- How to complete this task -
Could you copy every line of the data that contains the word "beside"?

☆ ☆ ☆ ☆ ☆ ☆ ☆

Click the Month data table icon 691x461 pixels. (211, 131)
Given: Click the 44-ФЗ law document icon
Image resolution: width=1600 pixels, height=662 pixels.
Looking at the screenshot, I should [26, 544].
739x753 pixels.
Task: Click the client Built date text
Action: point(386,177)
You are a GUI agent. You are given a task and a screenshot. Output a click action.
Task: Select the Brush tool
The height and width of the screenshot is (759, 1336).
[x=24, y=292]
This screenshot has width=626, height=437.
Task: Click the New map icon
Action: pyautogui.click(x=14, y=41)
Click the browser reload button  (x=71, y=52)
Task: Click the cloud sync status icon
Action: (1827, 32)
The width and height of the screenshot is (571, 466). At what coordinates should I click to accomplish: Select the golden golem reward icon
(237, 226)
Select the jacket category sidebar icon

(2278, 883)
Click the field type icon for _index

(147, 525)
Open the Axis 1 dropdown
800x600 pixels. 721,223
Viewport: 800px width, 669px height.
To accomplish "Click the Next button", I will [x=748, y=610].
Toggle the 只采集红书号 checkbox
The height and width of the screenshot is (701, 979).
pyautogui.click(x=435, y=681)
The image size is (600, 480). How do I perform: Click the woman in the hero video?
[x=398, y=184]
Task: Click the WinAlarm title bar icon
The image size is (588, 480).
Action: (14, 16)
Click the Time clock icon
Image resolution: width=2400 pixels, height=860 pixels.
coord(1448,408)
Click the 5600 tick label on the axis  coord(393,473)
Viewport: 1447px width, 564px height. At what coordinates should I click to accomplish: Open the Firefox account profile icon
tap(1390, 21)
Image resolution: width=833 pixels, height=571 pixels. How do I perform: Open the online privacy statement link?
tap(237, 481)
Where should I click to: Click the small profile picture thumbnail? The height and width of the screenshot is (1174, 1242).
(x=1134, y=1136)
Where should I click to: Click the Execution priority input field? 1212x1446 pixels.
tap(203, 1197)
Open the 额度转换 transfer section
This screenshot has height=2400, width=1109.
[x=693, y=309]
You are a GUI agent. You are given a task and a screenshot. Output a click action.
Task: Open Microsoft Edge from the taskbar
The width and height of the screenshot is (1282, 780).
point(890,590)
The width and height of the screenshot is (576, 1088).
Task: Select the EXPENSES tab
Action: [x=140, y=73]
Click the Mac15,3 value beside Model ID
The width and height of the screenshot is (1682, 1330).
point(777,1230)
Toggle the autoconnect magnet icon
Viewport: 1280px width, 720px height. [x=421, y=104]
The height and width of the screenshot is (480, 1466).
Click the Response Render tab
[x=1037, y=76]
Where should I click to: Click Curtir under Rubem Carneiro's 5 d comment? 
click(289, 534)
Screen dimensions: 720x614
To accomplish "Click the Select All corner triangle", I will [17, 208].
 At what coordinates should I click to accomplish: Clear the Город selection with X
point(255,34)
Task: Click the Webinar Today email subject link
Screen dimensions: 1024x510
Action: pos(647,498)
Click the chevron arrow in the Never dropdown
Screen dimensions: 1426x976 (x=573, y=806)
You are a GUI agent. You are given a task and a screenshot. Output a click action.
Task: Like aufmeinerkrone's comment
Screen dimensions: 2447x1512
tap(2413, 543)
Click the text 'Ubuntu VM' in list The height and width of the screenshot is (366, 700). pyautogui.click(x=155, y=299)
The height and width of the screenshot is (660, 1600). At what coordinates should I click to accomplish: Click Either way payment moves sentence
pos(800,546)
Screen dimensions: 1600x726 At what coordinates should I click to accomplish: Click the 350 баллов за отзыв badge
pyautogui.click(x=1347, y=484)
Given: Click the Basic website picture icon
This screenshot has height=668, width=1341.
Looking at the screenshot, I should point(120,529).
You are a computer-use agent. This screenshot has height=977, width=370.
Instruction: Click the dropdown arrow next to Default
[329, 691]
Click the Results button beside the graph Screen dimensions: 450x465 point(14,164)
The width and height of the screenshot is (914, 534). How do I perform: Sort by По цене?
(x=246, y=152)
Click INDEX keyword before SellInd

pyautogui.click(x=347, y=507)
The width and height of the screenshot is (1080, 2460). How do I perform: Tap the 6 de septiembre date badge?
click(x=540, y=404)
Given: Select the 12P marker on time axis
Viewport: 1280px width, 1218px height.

☆ ☆ ☆ ☆ ☆ ☆ ☆

- Task solution -
Click the Mac15,3 value beside Model ID
Click the Results button beside the graph Screen dimensions: 450x465 point(14,164)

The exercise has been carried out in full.